Some of the best foods for brain health include:

  • Green, leafy vegetables: Dark green veggies like kale and spinach are considered superfoods that can help protect your brain from damaging free radicals. They are also good sources of folate, which may help lower levels of an amino acid called homocysteine; high levels of homocysteine can possibly trigger breakdown of nerve cells in the brain.
  • Food high in omega-3s: Fatty fish like salmon and mackerel are high in omega-3 fatty acids, including a key omega-3, DHA (docosahexaenoic acid). DHA is reported to be important for the normal function of neurons in the brain. In fact, a study shows that those who get 900 mg of DHA daily made as few mistakes on a memory test as someone seven years younger! Other foods high in omega-3s include nuts, seeds, avocado and eggs. You can also consider taking a supplement of DHA to get more of it in your diet.
  • Vitamin E-packed foods: Researchers have noted that foods high in vitamin E are often associated with a lower risk of Alzheimer’s disease. This may be due to the fact that vitamin E can help trap free radicals that cause brain cell damage. You can find vitamin E in foods like sunflower seeds, avocados, peanut butter, almonds and red peppers, and as above, a supplement is an additional option.
  • Berries: Many studies show that berries can help reduce the effects of age-related conditions like Alzheimer’s, due to the fact that they can protect the brain from oxidative stress. Choose berries high in antioxidants like blueberries, strawberries and acai berries.
  • Coffee and tea: If you love your morning coffee, the great news is that coffee can help fight off oxidative stress and reduce your risk for neurodegenerative diseases. In addition, studies show that those consuming 3 cups per day are 65% less likely to develop Alzheimer’s or dementia. Prefer tea? Tea (black, green, oolong, etc.) is also great for your brain, as it contains an amino acid called theanine that can help activate the part of your brain that is connected to your attention span.

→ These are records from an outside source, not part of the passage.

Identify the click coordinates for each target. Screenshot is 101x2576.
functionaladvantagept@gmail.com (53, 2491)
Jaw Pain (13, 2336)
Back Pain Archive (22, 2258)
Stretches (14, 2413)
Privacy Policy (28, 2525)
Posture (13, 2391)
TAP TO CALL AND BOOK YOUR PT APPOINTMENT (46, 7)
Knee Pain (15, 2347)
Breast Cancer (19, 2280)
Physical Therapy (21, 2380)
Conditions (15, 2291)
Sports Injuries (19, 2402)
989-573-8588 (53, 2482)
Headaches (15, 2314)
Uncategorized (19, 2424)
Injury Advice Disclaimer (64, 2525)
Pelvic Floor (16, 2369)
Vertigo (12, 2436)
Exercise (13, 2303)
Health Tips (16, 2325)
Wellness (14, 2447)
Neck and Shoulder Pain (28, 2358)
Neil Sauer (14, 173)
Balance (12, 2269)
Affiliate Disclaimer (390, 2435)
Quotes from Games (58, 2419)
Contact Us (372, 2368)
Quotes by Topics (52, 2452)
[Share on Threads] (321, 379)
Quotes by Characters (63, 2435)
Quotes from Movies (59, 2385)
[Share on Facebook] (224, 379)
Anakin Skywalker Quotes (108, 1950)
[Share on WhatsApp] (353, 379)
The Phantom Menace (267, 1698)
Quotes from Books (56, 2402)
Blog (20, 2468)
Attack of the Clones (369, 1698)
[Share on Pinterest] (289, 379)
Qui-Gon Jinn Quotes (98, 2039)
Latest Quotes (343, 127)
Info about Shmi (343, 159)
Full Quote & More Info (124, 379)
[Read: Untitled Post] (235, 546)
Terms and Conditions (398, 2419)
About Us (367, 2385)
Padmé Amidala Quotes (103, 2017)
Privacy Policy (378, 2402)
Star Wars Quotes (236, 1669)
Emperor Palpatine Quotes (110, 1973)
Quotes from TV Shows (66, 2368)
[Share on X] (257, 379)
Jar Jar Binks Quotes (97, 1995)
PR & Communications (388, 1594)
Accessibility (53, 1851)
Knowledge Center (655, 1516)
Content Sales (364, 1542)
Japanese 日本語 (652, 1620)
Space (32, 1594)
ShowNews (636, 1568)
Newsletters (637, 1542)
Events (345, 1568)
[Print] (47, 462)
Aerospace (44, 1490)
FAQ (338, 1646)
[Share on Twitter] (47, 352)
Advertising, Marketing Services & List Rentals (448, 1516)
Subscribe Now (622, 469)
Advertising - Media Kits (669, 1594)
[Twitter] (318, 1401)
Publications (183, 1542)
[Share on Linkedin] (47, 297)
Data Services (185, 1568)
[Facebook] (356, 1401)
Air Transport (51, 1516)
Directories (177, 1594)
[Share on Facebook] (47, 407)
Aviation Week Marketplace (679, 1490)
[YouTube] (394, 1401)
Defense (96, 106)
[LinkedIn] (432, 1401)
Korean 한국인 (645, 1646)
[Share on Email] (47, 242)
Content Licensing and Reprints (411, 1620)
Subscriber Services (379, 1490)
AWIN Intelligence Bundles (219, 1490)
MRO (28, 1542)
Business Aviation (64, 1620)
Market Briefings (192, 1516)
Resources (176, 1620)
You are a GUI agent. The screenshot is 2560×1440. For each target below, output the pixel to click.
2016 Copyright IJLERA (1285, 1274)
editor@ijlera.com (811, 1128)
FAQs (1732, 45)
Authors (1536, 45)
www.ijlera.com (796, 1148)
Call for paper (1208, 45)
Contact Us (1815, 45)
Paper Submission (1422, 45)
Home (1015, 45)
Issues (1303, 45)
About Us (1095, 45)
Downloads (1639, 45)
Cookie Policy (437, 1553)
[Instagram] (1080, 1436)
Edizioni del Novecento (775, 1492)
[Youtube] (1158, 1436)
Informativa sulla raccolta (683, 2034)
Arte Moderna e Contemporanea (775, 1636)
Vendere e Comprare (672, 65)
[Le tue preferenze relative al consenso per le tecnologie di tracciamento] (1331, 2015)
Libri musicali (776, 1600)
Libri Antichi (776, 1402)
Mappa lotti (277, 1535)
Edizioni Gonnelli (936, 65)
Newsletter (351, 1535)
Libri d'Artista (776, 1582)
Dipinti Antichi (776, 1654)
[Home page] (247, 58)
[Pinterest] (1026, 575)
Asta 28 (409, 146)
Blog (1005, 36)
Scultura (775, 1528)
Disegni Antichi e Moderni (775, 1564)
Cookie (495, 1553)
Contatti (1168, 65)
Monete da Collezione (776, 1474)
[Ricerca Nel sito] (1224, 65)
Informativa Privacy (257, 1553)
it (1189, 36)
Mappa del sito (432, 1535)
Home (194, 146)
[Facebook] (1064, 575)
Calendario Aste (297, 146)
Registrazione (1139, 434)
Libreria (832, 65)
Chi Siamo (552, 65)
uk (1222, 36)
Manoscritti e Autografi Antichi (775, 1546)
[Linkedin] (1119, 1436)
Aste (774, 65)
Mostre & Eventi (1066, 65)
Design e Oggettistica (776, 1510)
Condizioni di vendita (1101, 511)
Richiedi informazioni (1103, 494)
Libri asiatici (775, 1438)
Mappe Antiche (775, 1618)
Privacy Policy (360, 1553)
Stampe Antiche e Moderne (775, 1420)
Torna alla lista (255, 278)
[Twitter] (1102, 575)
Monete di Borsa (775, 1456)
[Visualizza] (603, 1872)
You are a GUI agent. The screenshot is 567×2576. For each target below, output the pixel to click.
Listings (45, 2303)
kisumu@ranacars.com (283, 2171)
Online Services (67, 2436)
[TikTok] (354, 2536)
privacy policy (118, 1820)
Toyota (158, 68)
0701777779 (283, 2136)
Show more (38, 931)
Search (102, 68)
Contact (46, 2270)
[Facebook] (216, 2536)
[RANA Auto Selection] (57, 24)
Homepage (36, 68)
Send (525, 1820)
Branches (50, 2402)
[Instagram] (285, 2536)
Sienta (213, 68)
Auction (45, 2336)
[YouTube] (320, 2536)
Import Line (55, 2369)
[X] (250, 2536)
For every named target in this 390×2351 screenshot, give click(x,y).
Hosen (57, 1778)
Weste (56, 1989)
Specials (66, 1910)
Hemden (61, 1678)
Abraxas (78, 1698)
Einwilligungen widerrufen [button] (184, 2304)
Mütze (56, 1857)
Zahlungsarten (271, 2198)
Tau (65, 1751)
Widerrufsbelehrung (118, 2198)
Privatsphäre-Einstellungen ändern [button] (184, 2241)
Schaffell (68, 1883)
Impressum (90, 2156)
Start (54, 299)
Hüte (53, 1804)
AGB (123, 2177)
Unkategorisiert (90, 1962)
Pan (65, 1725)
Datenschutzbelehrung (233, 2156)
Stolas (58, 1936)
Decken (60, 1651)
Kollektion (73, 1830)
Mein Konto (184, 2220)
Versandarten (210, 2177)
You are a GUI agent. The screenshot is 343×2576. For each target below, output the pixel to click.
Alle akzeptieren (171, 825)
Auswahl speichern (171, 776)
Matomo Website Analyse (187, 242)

How to Eat a Brain Healthy Diet

The key to incorporating a more brain healthy diet is making more mindful decisions about what you put in your body. Try to avoid saturated and trans fats, processed foods, simple sugars, and any grain that isn’t whole grain. Also try to include fresh fruits and vegetables into your meals and your snacks. Planning your meals and snacks for the week ahead of time and having healthy choices on hand will help you avoid reaching for that convenient, sugary or processed snack instead of a healthier option. The results of your effort may include better brain health and they’ll certainly be delicious.